2015年03月25日

2015年03月25日

音について

 しばらく前、建設中のレイアウトを見に来た人があった。近所の人らしいが、鉄道模型をやっているという話だった。レイアウトの路盤を見るなり、「板が薄くないですか。」と言う。
「15 mmもあれば十分だと思いますが。」
「25 mmないと反響してうるさいです。」
「御経験がおありなのですか。」
「作ったことはないけど、本にはそう書いてあるし、インターネットでもそう書いてあるのを見た。」とおっしゃる。自分で確かめたことがないのに、批判をしたがる人は多い。
 一般論であるが、「教科書に書いてある。」などと言う人は、道を切り開けない。

 このレイアウトは、その音の問題を克服している。合板が 25 mmであろうが50 mmであろうが、ダメなものはダメなのである。ところで、25 mm合板はわが国で大量に市販されている厚さなのだろうか。特注品以外で見たことはない。24 mmの次は、28 mmである。
 吉岡精一氏と知り合った頃、すなわち30年ほど前だが、お宅を訪問すると、レイルを敷いた路盤がいくつも置いてあった。どれも長さは750 mmである。750 mmと云うのは、押し入れに無理なく入る深さなのである。収納の事を考えて決めたそうだ。

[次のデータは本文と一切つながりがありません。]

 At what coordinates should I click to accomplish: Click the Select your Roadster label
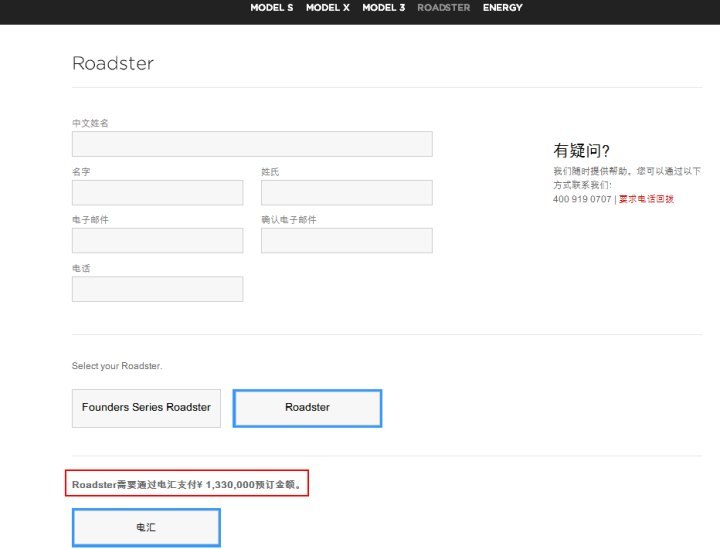117,366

 厚い30 mm合板にコルクを張ったもの、薄い12 mm合板に厚さ 5 mm、3 mm、2 mmのゴム板を張ったもの、合成ゴムスポンジを張ったものがあった。それらに、フレキ線路を取り付けてある。道床の半分では釘を固く打ち付け、残り半分では枕木に大きめの孔をあけて緩く留めてある。

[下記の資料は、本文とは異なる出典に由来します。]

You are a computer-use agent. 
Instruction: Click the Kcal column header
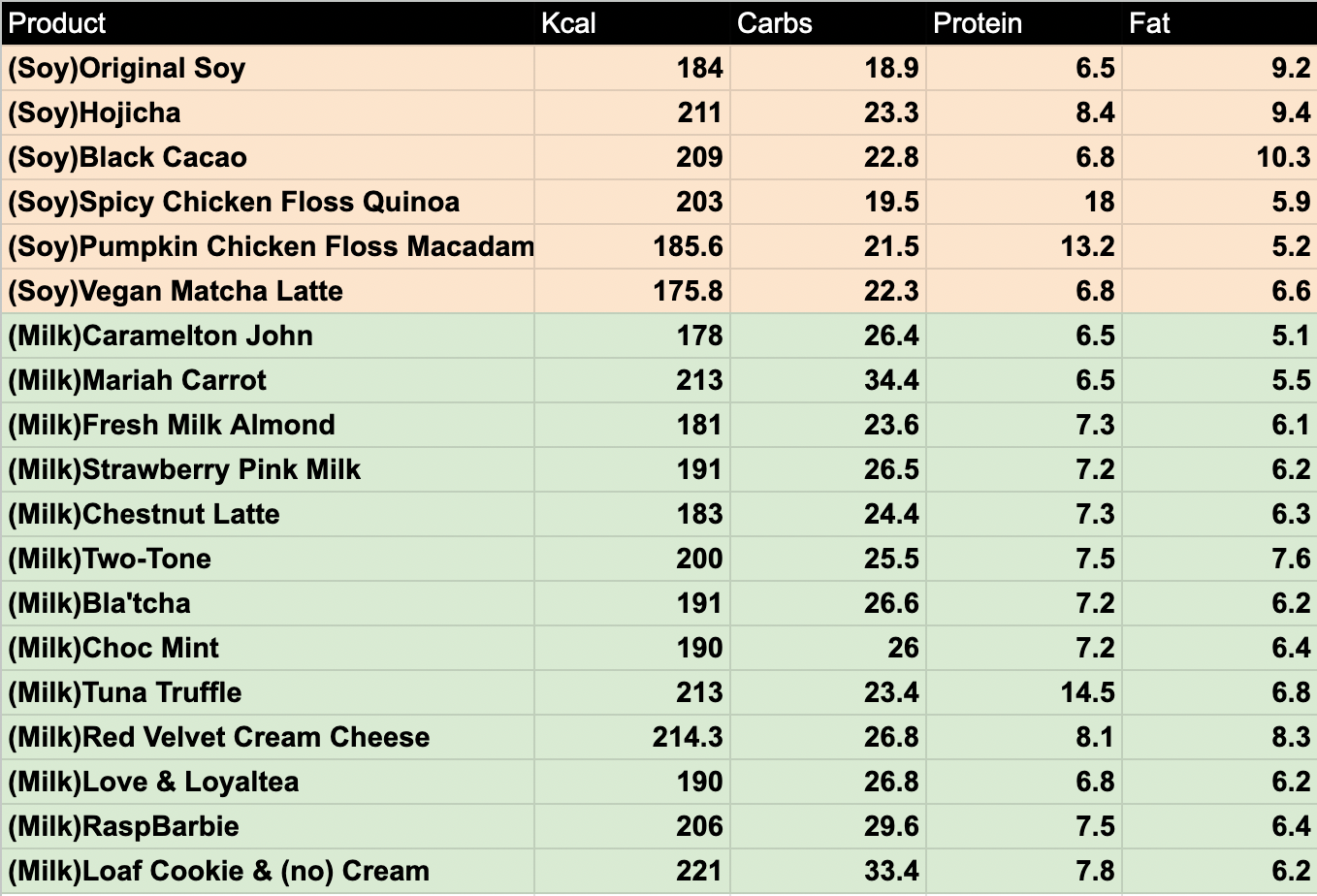[x=631, y=23]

 それらを順につなげて、車輌を転がして音を聴く。結論を言うと、コルクは全く効果なしである。多少厚く敷いてもダメであった。スポンジは妙な高周波音がする。ゴムはどれも良い音がする。厚さの差はあまり感じない。


acoustics 吉岡氏のところから戴いて来た、当時の試験道床の一部である。Aはコルク、Bは5 mmゴム板、 C、Dは土屋氏が用意して下さったポリ塩化ビニルの押し出し製品である。Cは柔らかめで薄く、Dは固くて厚い。
 何度もテストをした。結果はB,Cがベストであった。しかし、Bは厚すぎる。
 厚いと重いし、重ねることが出来ない。この路盤は重ねて保管できるようになっているのだ。

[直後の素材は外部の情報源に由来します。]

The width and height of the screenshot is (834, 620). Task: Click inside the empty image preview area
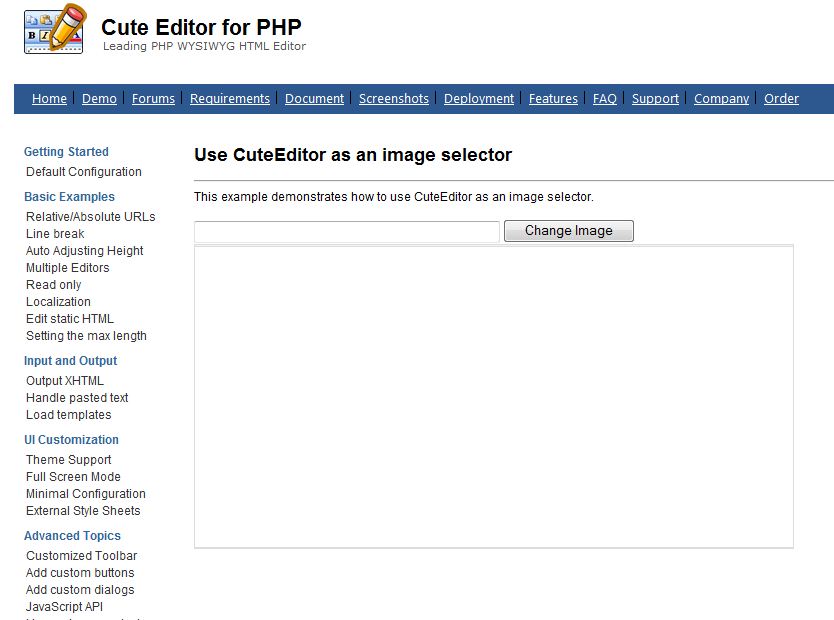click(x=494, y=396)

 Aは、カーッと云う高周波音が頭の芯に突き刺さる。B以下は全てその高周波が吸収される。釘は枕木の孔を大きくして、緩くした方がはるかに良い。このCを、並べた机に載せて、車輛を走らせるととても良い音がする。レイルの継ぎ目はドドンと云う音である。路盤の下にフェルトを切って貼った。さらに高周波が遮断され理想的な音であった。
 ゴムは内部損失が大きい(音を熱に変える)ので、高周波が漏れてこないのだ。どういうわけか、我が国ではコルクを使う人が多い。ほとんど効果はないのだが、このような比較実験をしていないから、誰も気が付いていない。